• RICHIESTA 1
Scrivi come lista JSON di stringhe le righe dell'elenco: parti dalla riga che contiene "Tick the checkbox on the share folder" e arriva fino alla fine dell'elenco, estremi compresi. Metti una stringa per ogni riga e salta le righe vuote.

Violenza di genere
Basta silenzi, qui serve tanto rumore
Lo invocano i familiari di Giulia Cecchettin, mentre il ministro Valditara squaderna un campionario di segno esattamente contrario agli intenti della Fondazione
A un anno dal femminicidio di Giulia Cecchettin, il preside del liceo Tito Livio di Padova, lo stesso che ha frequentato la ragazza, ha vietato il «minuto di rumore» che gli alunni avevano organizzato in ogni classe. Chiavi, borracce e righelli sbattuti all’unisono contro i banchi in una protesta diventata simbolo della lotta alla violenza di genere. «Per interiorizzare un anno di riflessioni, dibattiti, esternazioni, credo che la nostra strada debba essere il silenzio», ha scritto in un comunicato il dirigente dell’istituto. La stessa circolare invitava gli studenti ad accendere di sera una candela sui balconi delle loro case.
L’appello a vivere in maniera privata e silenziosa un evento che ha segnato coscienze e riempito piazze non è solo in contraddizione con la volontà dei familiari della vittima, ma testimonia lo scollamento dalla realtà di alcune istituzioni. Il ricordo di Giulia Cecchettin è un fatto pubblico e politico. Pensare, un anno dopo, di riportarlo nel silenzio delle case, di “interiorizzarlo” aspettando che la notte spenga tutte le candele, è come illudersi di fermare il vento con le mani. I ragazzi, alla fine, hanno fatto ancora più rumore.

Voci di dati salvate
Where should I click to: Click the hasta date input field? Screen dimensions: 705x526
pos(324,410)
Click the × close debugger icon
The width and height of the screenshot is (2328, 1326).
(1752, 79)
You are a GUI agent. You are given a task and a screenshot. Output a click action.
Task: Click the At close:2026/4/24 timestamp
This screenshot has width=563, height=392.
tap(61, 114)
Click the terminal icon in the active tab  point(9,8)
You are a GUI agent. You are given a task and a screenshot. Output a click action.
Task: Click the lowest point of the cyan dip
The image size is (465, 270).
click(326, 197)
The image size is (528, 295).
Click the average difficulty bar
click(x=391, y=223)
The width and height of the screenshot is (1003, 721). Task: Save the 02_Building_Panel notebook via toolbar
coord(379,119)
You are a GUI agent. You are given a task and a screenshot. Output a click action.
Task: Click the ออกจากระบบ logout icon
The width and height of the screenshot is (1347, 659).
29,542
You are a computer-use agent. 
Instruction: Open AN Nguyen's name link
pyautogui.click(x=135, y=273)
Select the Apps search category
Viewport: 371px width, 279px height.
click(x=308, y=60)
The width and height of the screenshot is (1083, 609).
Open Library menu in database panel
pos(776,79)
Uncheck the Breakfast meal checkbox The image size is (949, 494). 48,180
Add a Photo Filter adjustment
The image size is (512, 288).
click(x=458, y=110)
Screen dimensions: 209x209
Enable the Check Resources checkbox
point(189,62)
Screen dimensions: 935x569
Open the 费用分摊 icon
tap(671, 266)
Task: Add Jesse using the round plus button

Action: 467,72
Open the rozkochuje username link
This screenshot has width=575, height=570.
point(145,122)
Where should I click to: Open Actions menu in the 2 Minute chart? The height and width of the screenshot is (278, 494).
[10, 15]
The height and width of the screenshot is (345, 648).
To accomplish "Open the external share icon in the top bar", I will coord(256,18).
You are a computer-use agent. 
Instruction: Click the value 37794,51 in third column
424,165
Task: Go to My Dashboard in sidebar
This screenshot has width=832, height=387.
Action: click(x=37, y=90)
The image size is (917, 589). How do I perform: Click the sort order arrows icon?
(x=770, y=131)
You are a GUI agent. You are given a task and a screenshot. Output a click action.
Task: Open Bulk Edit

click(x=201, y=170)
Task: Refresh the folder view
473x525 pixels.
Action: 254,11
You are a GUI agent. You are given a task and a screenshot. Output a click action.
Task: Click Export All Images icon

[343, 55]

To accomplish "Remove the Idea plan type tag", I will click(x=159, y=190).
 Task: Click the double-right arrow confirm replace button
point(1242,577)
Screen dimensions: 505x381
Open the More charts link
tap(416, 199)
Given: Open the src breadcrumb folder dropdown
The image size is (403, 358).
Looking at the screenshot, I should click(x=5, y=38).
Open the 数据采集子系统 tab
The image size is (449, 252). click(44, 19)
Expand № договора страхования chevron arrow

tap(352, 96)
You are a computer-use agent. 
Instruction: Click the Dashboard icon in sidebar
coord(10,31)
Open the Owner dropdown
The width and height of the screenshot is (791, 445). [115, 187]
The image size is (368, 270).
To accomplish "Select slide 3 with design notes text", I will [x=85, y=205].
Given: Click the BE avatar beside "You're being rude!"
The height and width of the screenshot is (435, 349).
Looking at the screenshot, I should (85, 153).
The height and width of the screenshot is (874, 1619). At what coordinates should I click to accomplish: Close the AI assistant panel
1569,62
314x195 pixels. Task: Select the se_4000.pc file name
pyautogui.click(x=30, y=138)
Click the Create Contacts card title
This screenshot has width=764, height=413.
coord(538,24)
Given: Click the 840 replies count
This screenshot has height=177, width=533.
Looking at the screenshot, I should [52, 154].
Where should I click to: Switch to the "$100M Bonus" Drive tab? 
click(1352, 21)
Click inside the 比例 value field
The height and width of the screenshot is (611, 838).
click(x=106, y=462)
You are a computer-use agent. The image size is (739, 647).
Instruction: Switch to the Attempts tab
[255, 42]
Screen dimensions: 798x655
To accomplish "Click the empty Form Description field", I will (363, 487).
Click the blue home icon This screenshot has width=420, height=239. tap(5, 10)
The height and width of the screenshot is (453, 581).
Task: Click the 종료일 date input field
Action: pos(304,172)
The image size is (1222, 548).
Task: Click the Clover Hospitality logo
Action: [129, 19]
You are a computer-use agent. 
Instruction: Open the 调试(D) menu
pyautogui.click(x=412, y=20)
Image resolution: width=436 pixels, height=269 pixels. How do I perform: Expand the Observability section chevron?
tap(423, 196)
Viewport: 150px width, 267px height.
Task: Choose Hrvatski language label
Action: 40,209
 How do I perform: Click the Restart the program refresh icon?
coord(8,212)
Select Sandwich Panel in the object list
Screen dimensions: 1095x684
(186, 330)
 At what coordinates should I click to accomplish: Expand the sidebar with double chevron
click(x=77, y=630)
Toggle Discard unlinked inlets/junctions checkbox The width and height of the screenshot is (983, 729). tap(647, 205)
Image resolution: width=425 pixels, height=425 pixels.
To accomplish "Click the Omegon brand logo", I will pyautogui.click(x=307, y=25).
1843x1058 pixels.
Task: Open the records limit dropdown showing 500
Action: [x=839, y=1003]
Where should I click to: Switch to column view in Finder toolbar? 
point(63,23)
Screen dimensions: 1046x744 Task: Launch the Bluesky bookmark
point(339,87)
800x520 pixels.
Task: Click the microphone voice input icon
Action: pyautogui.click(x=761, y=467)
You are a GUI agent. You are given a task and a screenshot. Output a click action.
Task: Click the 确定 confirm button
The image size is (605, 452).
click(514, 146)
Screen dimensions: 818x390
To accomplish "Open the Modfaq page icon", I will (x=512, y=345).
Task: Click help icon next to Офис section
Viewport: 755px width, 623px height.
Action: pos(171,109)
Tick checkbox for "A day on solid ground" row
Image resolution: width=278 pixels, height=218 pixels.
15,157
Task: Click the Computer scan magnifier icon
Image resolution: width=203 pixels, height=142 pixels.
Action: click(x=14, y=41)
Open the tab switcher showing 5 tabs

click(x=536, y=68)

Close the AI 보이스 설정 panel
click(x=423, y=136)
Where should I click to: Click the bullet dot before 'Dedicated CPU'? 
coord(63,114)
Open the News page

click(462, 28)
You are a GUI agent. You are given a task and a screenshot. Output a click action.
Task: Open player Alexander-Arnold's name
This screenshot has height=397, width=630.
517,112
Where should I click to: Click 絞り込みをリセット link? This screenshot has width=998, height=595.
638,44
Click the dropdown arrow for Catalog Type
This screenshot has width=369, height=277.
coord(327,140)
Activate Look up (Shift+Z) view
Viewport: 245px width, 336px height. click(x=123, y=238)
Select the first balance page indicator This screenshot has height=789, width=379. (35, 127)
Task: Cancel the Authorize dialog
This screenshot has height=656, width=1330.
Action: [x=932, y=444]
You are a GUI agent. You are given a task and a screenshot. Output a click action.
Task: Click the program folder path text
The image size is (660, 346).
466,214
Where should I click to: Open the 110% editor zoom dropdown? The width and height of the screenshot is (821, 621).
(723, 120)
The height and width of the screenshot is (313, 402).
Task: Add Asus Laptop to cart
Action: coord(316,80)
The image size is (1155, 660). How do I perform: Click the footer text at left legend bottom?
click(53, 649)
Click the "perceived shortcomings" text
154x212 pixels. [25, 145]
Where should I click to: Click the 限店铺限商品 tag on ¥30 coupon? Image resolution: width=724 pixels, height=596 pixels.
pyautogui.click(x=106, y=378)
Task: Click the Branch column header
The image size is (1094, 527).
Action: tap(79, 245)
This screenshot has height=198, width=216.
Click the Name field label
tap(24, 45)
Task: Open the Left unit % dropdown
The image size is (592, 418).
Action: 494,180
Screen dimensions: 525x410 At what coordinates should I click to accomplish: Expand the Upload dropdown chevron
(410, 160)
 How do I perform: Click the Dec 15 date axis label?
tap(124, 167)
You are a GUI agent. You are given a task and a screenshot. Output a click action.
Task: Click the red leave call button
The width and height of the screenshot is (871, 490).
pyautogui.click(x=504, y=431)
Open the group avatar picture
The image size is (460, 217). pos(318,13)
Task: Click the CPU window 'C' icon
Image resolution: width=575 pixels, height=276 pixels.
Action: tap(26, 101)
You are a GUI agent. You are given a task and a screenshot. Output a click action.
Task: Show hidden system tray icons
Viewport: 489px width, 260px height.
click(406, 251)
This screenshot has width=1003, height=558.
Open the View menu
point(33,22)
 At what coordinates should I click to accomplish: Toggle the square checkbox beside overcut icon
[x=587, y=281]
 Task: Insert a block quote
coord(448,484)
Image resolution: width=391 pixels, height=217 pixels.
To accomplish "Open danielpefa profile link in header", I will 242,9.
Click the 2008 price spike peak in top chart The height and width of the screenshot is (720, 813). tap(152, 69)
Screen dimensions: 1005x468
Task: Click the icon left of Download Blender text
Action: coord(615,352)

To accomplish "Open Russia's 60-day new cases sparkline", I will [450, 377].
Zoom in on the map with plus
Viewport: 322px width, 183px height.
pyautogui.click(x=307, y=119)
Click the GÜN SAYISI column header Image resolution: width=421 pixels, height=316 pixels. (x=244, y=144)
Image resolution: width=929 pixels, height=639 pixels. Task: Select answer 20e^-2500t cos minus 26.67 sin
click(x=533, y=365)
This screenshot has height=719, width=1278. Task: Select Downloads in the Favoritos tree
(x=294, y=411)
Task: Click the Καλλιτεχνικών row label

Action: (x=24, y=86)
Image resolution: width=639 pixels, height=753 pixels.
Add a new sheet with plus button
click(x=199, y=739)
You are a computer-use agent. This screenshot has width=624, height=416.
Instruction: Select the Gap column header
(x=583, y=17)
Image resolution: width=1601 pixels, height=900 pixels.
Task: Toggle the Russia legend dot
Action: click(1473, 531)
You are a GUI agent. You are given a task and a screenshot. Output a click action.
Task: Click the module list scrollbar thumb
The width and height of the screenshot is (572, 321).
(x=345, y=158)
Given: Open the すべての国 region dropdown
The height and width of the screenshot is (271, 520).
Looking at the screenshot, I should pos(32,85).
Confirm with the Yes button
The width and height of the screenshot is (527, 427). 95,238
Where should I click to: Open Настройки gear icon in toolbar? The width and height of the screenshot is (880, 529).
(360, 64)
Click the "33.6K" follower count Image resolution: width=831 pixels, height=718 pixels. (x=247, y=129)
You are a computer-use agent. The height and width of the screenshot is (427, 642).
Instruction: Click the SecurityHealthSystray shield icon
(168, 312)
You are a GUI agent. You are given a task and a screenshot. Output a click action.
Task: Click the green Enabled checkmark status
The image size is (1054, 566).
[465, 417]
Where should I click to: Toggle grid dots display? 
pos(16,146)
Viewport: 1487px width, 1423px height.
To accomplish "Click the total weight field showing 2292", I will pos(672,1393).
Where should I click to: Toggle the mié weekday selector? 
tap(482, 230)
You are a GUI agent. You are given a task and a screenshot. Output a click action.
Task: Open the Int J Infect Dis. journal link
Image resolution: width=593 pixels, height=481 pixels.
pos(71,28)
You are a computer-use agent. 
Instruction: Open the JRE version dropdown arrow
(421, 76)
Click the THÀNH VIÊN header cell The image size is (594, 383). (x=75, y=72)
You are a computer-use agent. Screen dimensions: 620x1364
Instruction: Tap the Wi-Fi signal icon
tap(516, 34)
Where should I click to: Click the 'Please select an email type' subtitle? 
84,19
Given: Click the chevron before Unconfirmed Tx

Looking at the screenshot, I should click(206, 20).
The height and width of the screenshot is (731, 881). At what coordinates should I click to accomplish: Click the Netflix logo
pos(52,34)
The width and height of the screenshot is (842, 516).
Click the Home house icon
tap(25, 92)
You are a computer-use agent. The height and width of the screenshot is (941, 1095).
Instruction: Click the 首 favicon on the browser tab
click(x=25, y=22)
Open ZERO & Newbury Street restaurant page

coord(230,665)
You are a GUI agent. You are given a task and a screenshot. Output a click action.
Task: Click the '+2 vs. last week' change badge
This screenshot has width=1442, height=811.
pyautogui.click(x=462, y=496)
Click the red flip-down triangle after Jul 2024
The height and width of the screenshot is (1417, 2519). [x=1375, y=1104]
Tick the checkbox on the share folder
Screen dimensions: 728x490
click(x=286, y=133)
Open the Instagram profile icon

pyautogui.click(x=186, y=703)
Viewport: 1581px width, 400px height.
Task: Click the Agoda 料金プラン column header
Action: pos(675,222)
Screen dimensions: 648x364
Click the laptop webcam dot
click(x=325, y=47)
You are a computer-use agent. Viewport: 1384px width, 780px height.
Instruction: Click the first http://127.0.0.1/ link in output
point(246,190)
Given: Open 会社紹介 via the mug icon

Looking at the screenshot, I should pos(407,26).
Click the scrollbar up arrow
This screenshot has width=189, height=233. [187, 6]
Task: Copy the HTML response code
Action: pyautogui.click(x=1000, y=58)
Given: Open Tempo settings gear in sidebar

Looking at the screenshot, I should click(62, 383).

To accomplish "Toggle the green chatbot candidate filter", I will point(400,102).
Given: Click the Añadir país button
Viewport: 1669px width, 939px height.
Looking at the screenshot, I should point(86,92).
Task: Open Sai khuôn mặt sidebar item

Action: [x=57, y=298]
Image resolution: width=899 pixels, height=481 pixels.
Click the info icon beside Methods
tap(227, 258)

• RICHIESTA 2
Elenca gli oggetti che, secondo l'articolo, gli studenti sbattevano contro i banchi nel «minuto di rumore».

• SOLUZIONE SCRITTA 1
[
  "Tick the checkbox on the share folder",
  "Screen dimensions: 728x490",
  "click(x=286, y=133)",
  "Open the Instagram profile icon",
  "pyautogui.click(x=186, y=703)",
  "Viewport: 1581px width, 400px height.",
  "Task: Click the Agoda 料金プラン column header",
  "Action: pos(675,222)",
  "Screen dimensions: 648x364",
  "Click the laptop webcam dot",
  "click(x=325, y=47)",
  "You are a computer-use agent. Viewport: 1384px width, 780px height.",
  "Instruction: Click the first http://127.0.0.1/ link in output",
  "point(246,190)",
  "Given: Open 会社紹介 via the mug icon",
  "Looking at the screenshot, I should pos(407,26).",
  "Click the scrollbar up arrow",
  "This screenshot has width=189, height=233. [187, 6]",
  "Task: Copy the HTML response code",
  "Action: pyautogui.click(x=1000, y=58)",
  "Given: Open Tempo settings gear in sidebar",
  "Looking at the screenshot, I should click(62, 383).",
  "To accomplish \"Toggle the green chatbot candidate filter\", I will point(400,102).",
  "Given: Click the Añadir país button",
  "Viewport: 1669px width, 939px height.",
  "Looking at the screenshot, I should point(86,92).",
  "Task: Open Sai khuôn mặt sidebar item",
  "Action: [x=57, y=298]",
  "Image resolution: width=899 pixels, height=481 pixels.",
  "Click the info icon beside Methods",
  "tap(227, 258)"
]

• SOLUZIONE SCRITTA 2
Chiavi, borracce, righelli.